That girl on the train. He remembered the clear, honest way she had looked at him, the grace of her movements. Why had he not met such a girl when he was still alive?

For now he would die, like a wolf as he had lived, a lone wolf, in a dark place, snapping at his wounds. He had lived with bared teeth, and it was proper that he die that way.

That Gaddis now, Kettleman reflected. He liked the fellow. He had a slow, easy, half-amused way of talking that Kettleman liked.

There was a fight building. The straw-haired man on the train — a warrior if he had ever seen one.

And suddenly then he thought of Porter Baldwin.

A shrewd, tough, dangerous man. A promoter. Hardly a Western man, but one who never moved without a purpose, and one with considerable experience in the knock-down and drag-out world of finance. He had been a blockade runner during the Civil War, running cotton and rifles through to the Confederate side, and selling information to the North.

He had been involved in the efforts to corner the gold market that Jim Fisk and Jay Gould had supposedly started.

If Porter Baldwin was out here, it was not because of cattle.

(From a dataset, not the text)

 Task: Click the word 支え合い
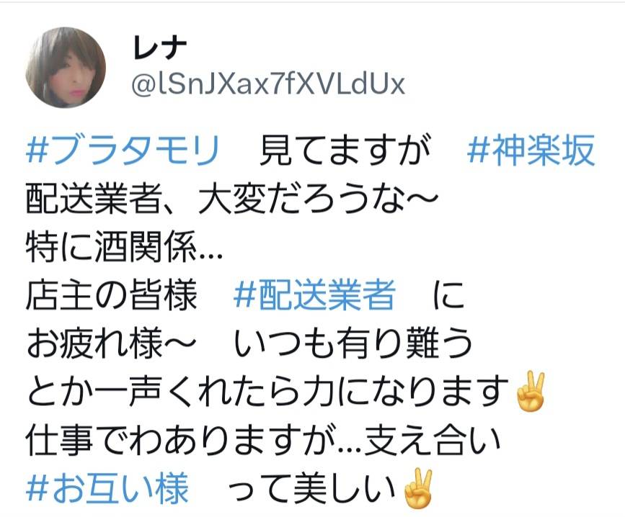[432, 440]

There was money in cattle and they might be a side line for Baldwin, but he would not involve himself personally unless there was more behind it than the profits from cattle.

Well, it was no business of his. He knocked the ashes from his pipe, and went inside. When he awakened the sun was high, and it was the first good night’s sleep he had had in a long time.

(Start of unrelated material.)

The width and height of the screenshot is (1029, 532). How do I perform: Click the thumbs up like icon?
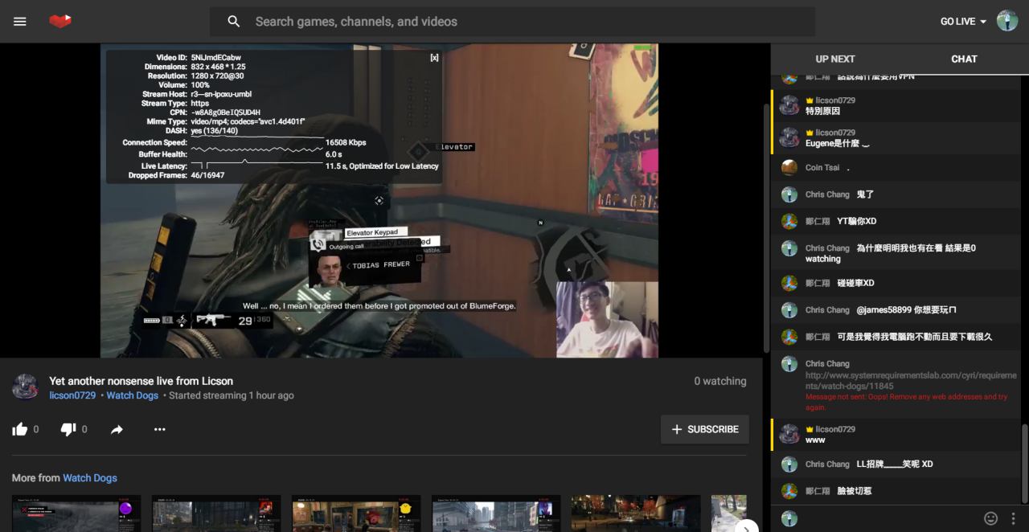[20, 429]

The gnawing pain was in his stomach, so he got out of bed and prepared a light breakfast. He moved slowly, taking his time about everything. As he ate, he planned his day. He must first of all find the passage to the inner island of grass. It was doubtful that, after these years, any horses remained, though they had been fine stock, young and in good shape and, Flint had assured him, there was feed for a dozen head and a water supply fed by the same stream that flowed through this oasis.

The few articles of food he had brought with him were scarcely sufficient for three days of sparse living, so he must go after supplies, and he wanted to pick up a box of books he had shipped to himself at Horse Springs.

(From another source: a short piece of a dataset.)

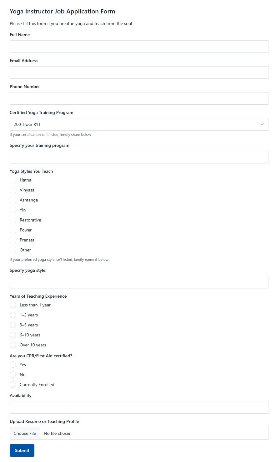
Task: Focus the Phone Number text box
Action: (139, 98)
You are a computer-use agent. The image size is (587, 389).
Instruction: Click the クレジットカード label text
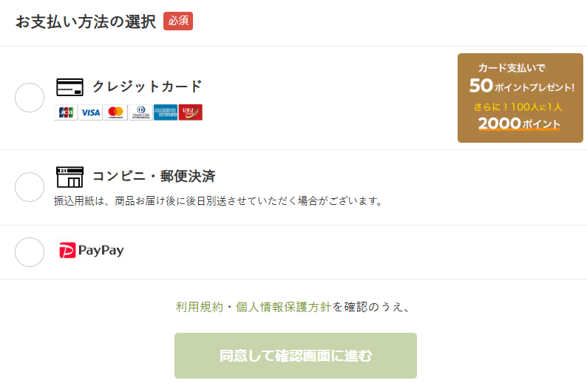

Two other cases of books and supplies he had shipped to Alamitos, not wanting to attract attention by appearing in either place too often, but he would need pack animals to get the stuff back here. However there was no hurry about anything but grub, and he wanted to get enough to last.

Flint had left the horses, a stallion and two or three mares, in the inner and larger basin. If they were alive they would be sixteen or seventeen years old. But there might be young stuff. The way to the basin lay through one of the long lava tunnels with which this place was riddled.

He walked down the passage Flint had made to join the cabin to the stable. He had simply taken slabs of rock without mortar and walled in an overhang of the cliff. In the back of the stable there was a manger built against the wall, a dark alcove behind it. Going into that stall he laid hold of the manger. It swung out on concealed hinges and he stepped back into the alcove and swung the manger into place behind him. The tunnel was there before him.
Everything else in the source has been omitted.